Behind a semicircular brick drive and a lawn as manicured as a putting green sits a 30,000-square-foot
masterpiece of Italian Renaissance architecture called Casa Nana.
John Porter, a real estate associate for Corcoran who oversees some of the largest sales in Palm Beach
County, Florida, points out the spiral staircase, built by famed 1920s architect Addison Mizner for the
founder of the National Tea Company. “This home went for $30.2 million in 2003; today that sum wouldn’t
be in the top 25 highest prices” of houses for sale in this area, Porter says. “Palm Beach real estate
has gone from nothing going on to nothing left to sell.”
Porter is giving me a tour of the so-called Billionaire’s Row, a stretch of South Ocean Boulevard on the
island of Palm Beach that is bordered by some of the highest hedges I’ve ever seen.

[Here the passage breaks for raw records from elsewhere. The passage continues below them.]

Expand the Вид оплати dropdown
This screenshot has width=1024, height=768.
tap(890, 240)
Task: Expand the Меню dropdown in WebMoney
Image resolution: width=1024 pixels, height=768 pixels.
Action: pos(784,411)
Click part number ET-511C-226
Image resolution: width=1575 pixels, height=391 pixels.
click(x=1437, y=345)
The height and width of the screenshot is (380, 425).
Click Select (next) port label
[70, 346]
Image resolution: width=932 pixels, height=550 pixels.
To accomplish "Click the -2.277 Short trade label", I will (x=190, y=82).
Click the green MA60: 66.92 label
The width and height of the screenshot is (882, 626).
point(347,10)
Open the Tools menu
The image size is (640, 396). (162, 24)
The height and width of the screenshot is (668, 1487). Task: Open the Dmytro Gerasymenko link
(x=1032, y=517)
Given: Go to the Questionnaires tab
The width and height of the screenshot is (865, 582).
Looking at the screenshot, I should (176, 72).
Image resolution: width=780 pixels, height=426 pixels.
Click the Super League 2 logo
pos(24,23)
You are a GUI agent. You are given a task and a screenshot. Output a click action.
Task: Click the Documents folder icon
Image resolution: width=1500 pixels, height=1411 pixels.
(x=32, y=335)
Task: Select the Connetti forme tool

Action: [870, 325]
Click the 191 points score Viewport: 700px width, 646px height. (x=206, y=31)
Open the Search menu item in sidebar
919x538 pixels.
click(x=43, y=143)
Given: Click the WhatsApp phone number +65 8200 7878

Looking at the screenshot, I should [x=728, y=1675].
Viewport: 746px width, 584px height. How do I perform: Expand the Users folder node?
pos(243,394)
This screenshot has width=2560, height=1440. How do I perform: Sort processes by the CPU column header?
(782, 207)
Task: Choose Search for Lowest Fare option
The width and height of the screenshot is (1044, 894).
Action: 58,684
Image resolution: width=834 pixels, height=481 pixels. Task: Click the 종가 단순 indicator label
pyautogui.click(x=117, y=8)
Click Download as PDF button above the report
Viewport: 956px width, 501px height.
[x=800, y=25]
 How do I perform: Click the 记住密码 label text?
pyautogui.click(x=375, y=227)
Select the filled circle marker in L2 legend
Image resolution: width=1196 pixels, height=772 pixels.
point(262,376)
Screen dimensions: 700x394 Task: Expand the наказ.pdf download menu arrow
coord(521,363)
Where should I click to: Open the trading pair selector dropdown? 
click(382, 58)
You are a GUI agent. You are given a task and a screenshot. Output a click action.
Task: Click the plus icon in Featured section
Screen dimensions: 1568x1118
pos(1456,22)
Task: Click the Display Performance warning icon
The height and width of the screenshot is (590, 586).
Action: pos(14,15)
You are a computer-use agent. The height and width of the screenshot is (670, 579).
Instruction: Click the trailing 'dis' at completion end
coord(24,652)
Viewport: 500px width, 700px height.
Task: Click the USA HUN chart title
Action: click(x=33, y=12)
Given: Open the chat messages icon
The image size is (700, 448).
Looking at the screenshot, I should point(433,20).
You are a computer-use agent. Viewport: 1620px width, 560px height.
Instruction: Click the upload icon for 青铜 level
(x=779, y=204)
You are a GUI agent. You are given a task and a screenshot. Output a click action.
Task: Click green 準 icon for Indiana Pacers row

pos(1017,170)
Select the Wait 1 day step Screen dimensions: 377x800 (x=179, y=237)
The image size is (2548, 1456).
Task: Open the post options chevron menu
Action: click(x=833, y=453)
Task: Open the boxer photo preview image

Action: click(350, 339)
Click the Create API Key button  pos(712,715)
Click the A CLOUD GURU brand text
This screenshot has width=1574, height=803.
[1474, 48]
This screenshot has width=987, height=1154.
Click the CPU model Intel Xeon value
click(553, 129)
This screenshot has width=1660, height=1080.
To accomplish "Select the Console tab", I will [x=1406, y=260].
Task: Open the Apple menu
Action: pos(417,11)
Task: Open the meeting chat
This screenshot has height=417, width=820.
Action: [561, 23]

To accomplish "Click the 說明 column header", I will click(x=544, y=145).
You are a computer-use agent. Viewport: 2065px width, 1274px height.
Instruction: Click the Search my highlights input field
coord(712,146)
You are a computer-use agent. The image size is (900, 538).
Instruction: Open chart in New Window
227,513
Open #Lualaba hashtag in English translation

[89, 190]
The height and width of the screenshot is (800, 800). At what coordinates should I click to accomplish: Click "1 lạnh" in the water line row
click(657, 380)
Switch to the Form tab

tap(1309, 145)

Through gaps in the
greenery appear stone fountains, elephant statues, pools the size of tennis complexes (next to actual
tennis complexes), and more clay roofs than one could count. It’s a monumental display of wealth, and it
is rapidly expanding, not just here but in Delray Beach, Jupiter, Palm Beach Gardens and Boca Raton, as
money pours out of the Northeast (and in some cases, from as far as London and Singapore) and into this
already wealthy section of southeast Florida. Approximately 70 hedge and private equity funds are now
headquartered here, many of which have set up shop in the last two years, jacking up home prices and
spurring a countywide initiative to become, as some have said, “the new Greenwich.”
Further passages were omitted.